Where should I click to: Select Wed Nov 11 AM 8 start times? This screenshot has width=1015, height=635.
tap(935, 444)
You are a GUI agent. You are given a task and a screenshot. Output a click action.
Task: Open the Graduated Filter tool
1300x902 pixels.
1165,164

* * *

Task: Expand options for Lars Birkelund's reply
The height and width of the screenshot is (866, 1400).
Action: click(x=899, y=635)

* * *

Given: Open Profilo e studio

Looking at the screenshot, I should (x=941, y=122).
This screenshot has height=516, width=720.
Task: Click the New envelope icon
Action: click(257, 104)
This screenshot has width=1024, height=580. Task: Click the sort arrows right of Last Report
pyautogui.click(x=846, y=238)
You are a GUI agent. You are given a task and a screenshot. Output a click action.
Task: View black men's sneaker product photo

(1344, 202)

- [Goal of the exercise] Starting with the line with "Where should I" above and going on through the line with "Task: Open the Graduated Filter tool", transcribe every line exactly, both ends included, and add nothing.

- [Output]
Where should I click to: Select Wed Nov 11 AM 8 start times? This screenshot has width=1015, height=635.
tap(935, 444)
You are a GUI agent. You are given a task and a screenshot. Output a click action.
Task: Open the Graduated Filter tool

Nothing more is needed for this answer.